Jokowi kini menyatakan bahwa mereka yang menolak pemindahan ibukota negara baru termasuk radikal. Jadi bila ditelusuri maka definisi radikal menurut pemerintah adalah mereka yang beroposisi dengan pemerintah, mereka yang mempunyai cita-cita negara Islam/khilafah, mereka yang menganggap Islam lebih mulia dari agama lain dan seterusnya.
Jadi tim Jokowi setelah ‘sukses’ mengatur penceramah di instansi-instansi pemerintah, mereka kini akan mengambil alih mengatur penceramah agama di TNI-Polri. Bila di bawah SBY, TNI Polri dan keluarganya bebas bermain medsos, di bawah Jokowi, mereka diawasi.
Beberapa kejadian menunjukkan bahwa istri yang bermain medsos sembarangan, menjadikan suaminya yang TNI/Polri dikenai sanksi. Melihat arah kebijakan pemerintah ini, kita khawatir Indonesia meniru Mesir yang tidak peduli dengan demokrasi atau China yang ‘menyetir ideologi’ rakyatnya.
Mesir dengan presidennya as Sisi bertindak keras terhadap umat Islam di sana. Bukan hanya ribuan tokoh dan aktivis Islam dipenjara serta dihukum mati (khususnya yang tergabung dalam Ikhwanul Muslimin), tapi juga buku-buku Islam yang ditulis ulama-ulama Ikhwanul Muslimin dilarang.
Padahal Ikhwanul Muslimin adalah ‘organisasi Islam terbesar’ di Mesir, bahkan di seluruh dunia. Ikhwanul Muslimin adalah partai resmi yang merakyat di Mesir, yang kini dilarang presiden Mesir. Mesir kini dikendalikan oleh penguasa militer sepenuhnya.
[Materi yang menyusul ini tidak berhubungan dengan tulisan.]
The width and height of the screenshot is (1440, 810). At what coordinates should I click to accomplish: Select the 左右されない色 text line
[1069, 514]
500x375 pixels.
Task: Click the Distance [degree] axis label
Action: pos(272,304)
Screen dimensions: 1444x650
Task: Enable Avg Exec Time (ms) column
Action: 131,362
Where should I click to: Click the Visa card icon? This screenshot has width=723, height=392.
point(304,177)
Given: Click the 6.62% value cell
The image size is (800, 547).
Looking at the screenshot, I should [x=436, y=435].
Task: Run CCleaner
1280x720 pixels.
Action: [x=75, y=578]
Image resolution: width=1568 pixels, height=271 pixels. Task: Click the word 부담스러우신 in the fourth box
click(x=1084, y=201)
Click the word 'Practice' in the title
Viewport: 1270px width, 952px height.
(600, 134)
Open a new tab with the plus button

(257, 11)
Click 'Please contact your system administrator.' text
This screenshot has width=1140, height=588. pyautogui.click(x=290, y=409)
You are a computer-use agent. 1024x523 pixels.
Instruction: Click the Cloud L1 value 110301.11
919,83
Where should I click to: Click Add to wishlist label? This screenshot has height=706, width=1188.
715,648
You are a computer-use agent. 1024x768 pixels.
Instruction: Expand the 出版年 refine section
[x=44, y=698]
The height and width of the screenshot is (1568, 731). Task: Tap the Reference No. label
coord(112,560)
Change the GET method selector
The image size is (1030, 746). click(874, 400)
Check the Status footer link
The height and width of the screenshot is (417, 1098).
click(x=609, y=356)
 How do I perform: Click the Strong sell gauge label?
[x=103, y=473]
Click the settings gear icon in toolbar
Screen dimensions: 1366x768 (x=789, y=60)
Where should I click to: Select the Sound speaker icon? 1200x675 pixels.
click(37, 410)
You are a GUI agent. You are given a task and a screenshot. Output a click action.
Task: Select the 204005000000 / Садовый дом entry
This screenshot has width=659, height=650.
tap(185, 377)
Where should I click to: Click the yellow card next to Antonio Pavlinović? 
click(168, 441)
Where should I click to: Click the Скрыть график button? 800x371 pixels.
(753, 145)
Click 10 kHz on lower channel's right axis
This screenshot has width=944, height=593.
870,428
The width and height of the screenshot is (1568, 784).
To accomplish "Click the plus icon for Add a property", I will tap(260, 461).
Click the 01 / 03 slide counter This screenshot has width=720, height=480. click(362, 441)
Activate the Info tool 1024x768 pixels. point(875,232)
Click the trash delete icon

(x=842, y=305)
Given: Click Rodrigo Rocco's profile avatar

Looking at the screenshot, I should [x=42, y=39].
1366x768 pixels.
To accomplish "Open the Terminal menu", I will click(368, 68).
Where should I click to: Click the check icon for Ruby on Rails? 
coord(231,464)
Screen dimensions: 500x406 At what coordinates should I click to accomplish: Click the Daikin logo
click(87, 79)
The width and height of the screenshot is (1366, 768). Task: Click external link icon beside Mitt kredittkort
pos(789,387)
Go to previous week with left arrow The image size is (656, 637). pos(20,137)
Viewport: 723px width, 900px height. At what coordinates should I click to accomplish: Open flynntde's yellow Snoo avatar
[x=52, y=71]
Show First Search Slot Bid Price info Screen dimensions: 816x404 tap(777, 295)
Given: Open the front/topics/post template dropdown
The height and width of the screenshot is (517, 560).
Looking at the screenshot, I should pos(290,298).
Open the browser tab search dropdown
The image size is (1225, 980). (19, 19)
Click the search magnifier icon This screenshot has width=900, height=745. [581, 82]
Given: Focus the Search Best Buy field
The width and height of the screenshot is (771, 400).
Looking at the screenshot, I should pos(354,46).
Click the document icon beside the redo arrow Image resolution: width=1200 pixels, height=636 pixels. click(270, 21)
Mereka tidak peduli terhadap demokrasi.
Dan apa hasilnya? Mesir terus menerus dalam konflik, miskin dan tidak menjadi negara maju, adil dan makmur. Kini banyak tokoh umat Islam yang sabar terhadap politik yang ‘mencekik’ dan merugikan umat Islam saat ini. Amien Rais membuat Partai Ummat. Din Syamsuddin membuat Partai Pelita.
Abdullah Hehamahua membuat Partai Masyumi. Cholil Ridwan membuat Partai Dakwah Rakyat Indonesia. Anies Baswedan bersiap menyongsong 2024. Mungkinkah terjadi perubahan 2024? Mungkinkah presidennya bukan calon dari PDIP lagi? Walahu azizun hakim. Allah Maha Perkasa, Allah Maha Bijaksana.
*) penulis adalah Anggota MIUMI dan MUI Depok
sumber: Faktakini.info/Rabu, 2 Maret 2022 dari suaraislam.id di WAGroup PERKOKOH PERSATUAN MUSLIM (postJumat4/3/2022/misra)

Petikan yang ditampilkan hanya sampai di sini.